Zimbabwe - Run-off election set for June
Zimbabwe - Run-off election set for June

Zimbabwe's opposition party has expressed confidence it will score a sweeping victory in an upcoming presidential run-off poll, as it presses home demands for a free and fair vote.

The Movement for Democratic Change (MDC) today launched its presidential campaign in Zimbabwe's second-largest city, Bulawayo, which is an opposition stronghold.

MDC said it had approached regional leaders for guarantees of a fair contest.

MDC vice president Thokozani Khupe told a rally it was busy putting demands to the Southern African Development Community.

She said the MDC wanted a monitoring force to make sure there is peace in Zimbabwe.

Ms Khupe told thousands of MDC supporters that the SADC, UN and African Union must be there to observe the election and that there must be a presence of international media.

Police had initially banned the MDC rally, but the opposition party won a court ruling compelling the authorities not to interfere with the meeting.

The MDC held its meeting without leader Morgan Tsvangirai, who postponed his return to the country from South Africa yesterday because of an alleged assassination plot against him.

Mr Tsvangirai is to face veteran President Robert Mugabe in a run-off election on 27 June.

The June election re-run will be held against the backdrop of a political and economic meltdown in which Zimbabweans have grappled with 165,000% inflation, 80% unemployment, and chronic food and fuel shortages which have seen millions flee to neighbouring countries.

The MDC insists Mr Tsvangirai won enough votes against President Mugabe on 29 March to avoid a run-off, but the electoral commission said he had not.
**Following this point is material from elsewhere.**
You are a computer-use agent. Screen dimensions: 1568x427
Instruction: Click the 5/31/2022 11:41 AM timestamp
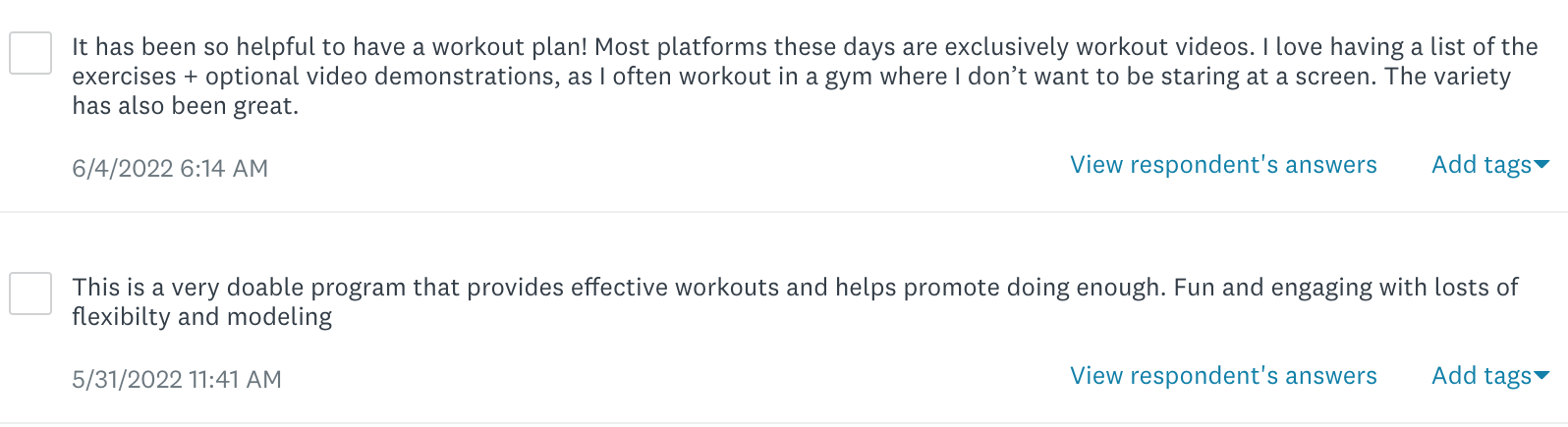(177, 380)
The March vote was followed by violence, which the MDC says left at least 40 of its supporters dead and which it blames on Mr Mugabe's ZANU-PF party.

ZANU-PF in turn accuses the opposition.

Zimbabwe remains in a political stalemate over the presidential poll, although the opposition won enough votes in March to end ZANU-PF's parliamentary majority for the first time since independence from Britain in 1980.

State media said the Zimbabwe Electoral Commission would only allow voters registered for the March election to vote in the run-off.